§ VORGEGEBENER TEXT

================

LG Düsseldorf spricht 26.000 € Schadensersatz wegen einer Stilkopie zu. Urteil stärkt Urheberrecht bei Stilübernahmen und Social-Media-Verwertung.
Hintergrund des Falls
Ein Künstler hatte Elemente aus mehreren Werken eines anderen Künstlers ohne Zustimmung übernommen, darunter aus dem Werk „Burgundy Nights“.
Trotz der Nähe zum Original veröffentlichte und verkaufte er diese Werke auf Instagram.
Das Gericht bestätigte eine Urheberrechtsverletzung – auch ohne identische Kopie.
Das Urteil im Detail
Das LG Düsseldorf stellte klar:
- Die übernommenen Stilelemente waren eine persönliche geistige Schöpfung.

================

§ AUSGANGSMATERIAL
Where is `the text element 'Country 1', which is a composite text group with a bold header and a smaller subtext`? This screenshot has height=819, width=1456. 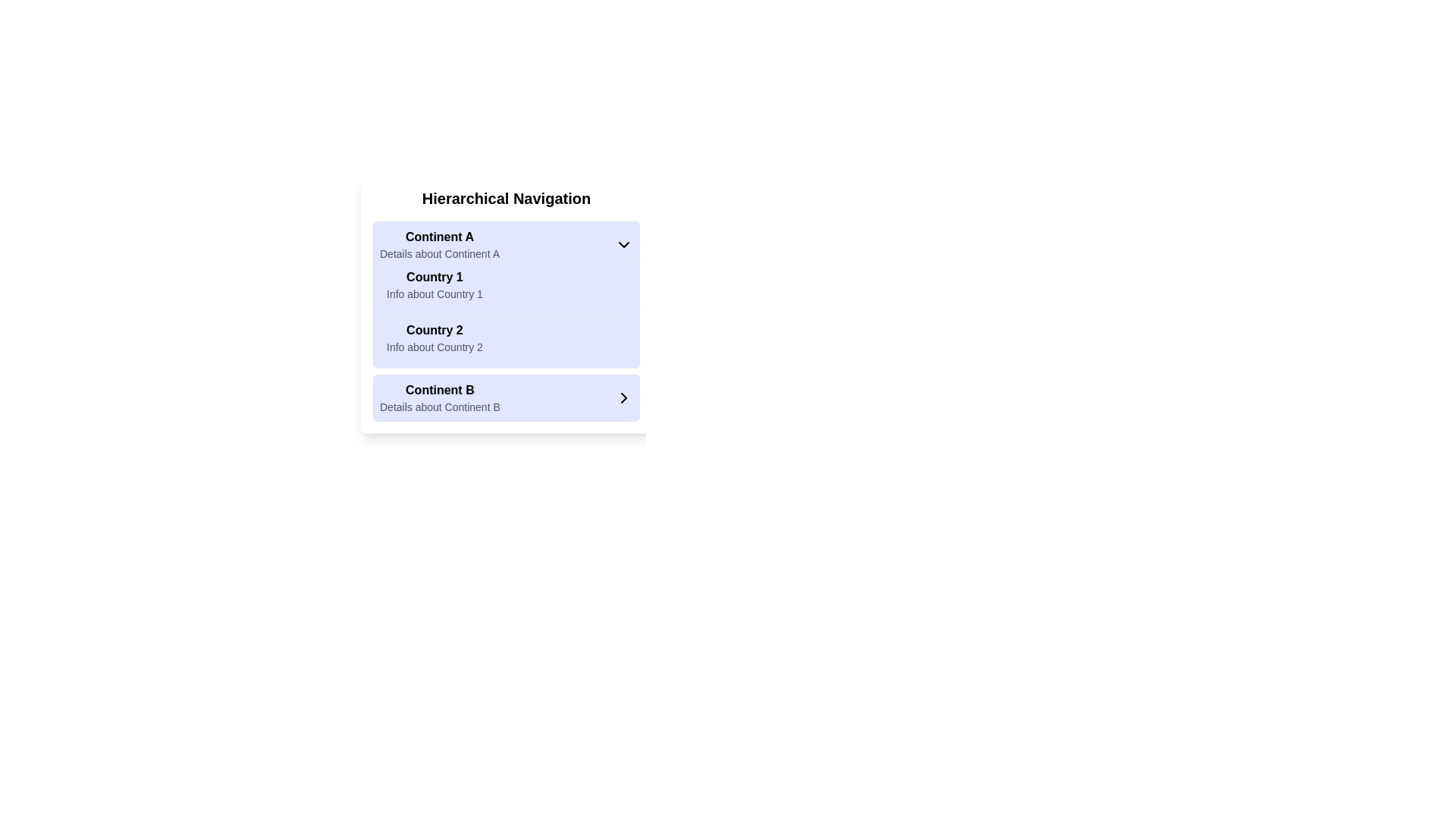
the text element 'Country 1', which is a composite text group with a bold header and a smaller subtext is located at coordinates (434, 284).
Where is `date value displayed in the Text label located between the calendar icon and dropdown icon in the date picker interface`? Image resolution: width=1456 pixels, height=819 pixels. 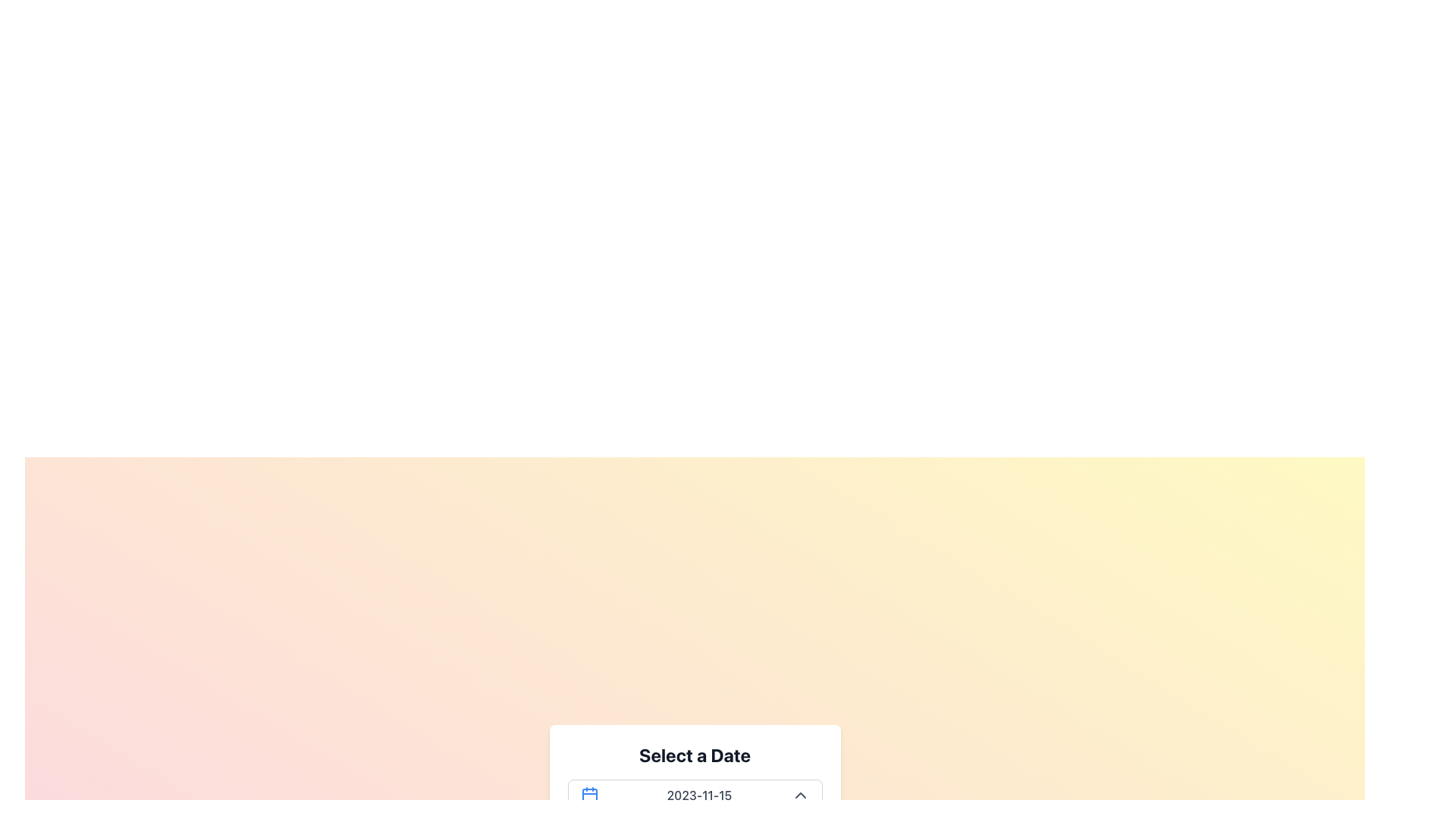 date value displayed in the Text label located between the calendar icon and dropdown icon in the date picker interface is located at coordinates (698, 795).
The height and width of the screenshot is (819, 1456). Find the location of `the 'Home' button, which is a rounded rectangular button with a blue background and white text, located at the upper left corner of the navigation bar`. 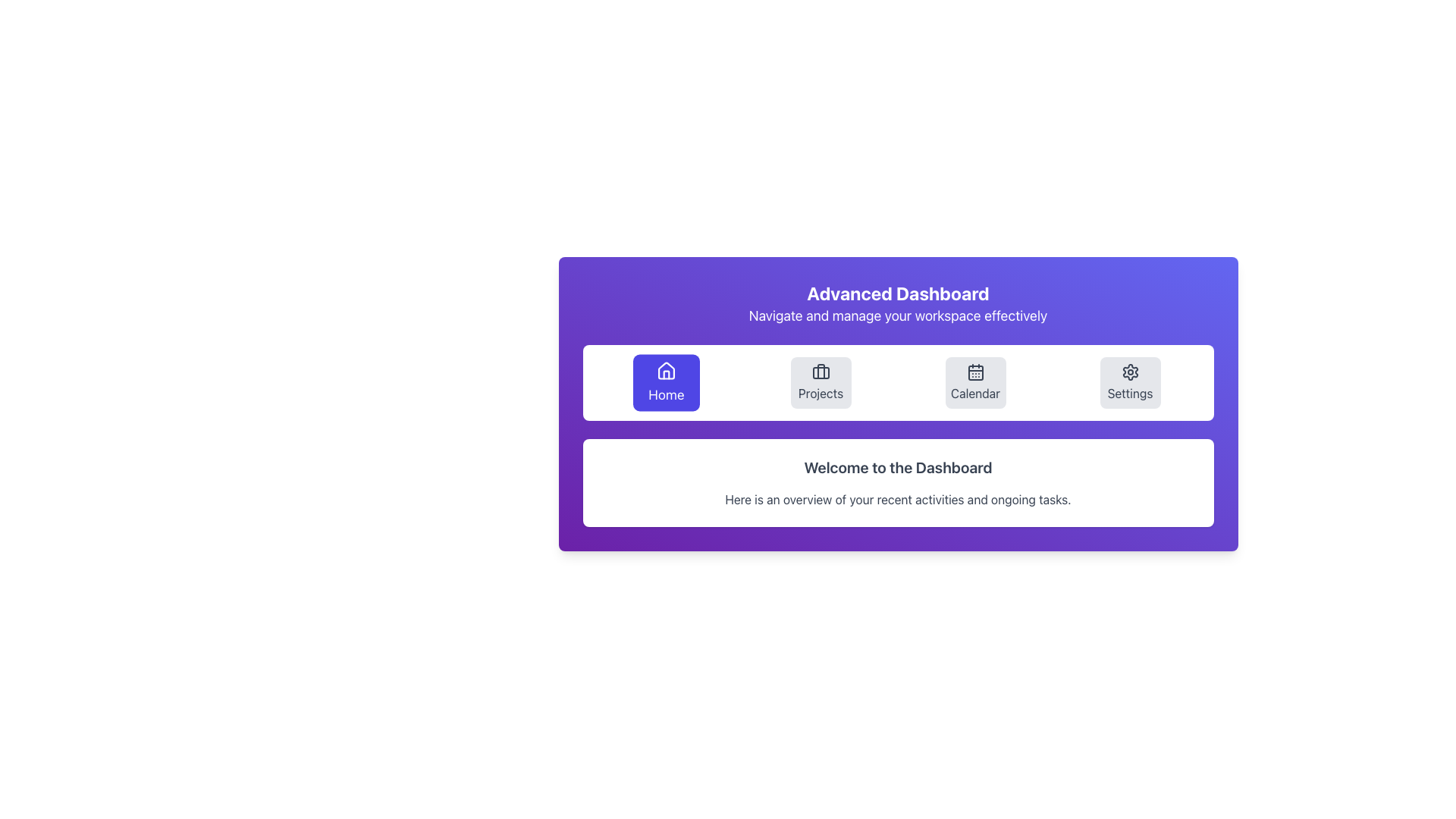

================

§ ZIEL DER ÜBUNG
Gib aus dem Text zum Urteil des LG Düsseldorf den Teil wortgetreu wieder, der mit den Worten „LG Düsseldorf spricht“ anfängt und mit „ohne identische Kopie.“ schließt. Die Daten stammen aus einer anderen Quelle.

§ AUSGEARBEITETE LÖSUNG
LG Düsseldorf spricht 26.000 € Schadensersatz wegen einer Stilkopie zu. Urteil stärkt Urheberrecht bei Stilübernahmen und Social-Media-Verwertung.
Hintergrund des Falls
Ein Künstler hatte Elemente aus mehreren Werken eines anderen Künstlers ohne Zustimmung übernommen, darunter aus dem Werk „Burgundy Nights“.
Trotz der Nähe zum Original veröffentlichte und verkaufte er diese Werke auf Instagram.
Das Gericht bestätigte eine Urheberrechtsverletzung – auch ohne identische Kopie.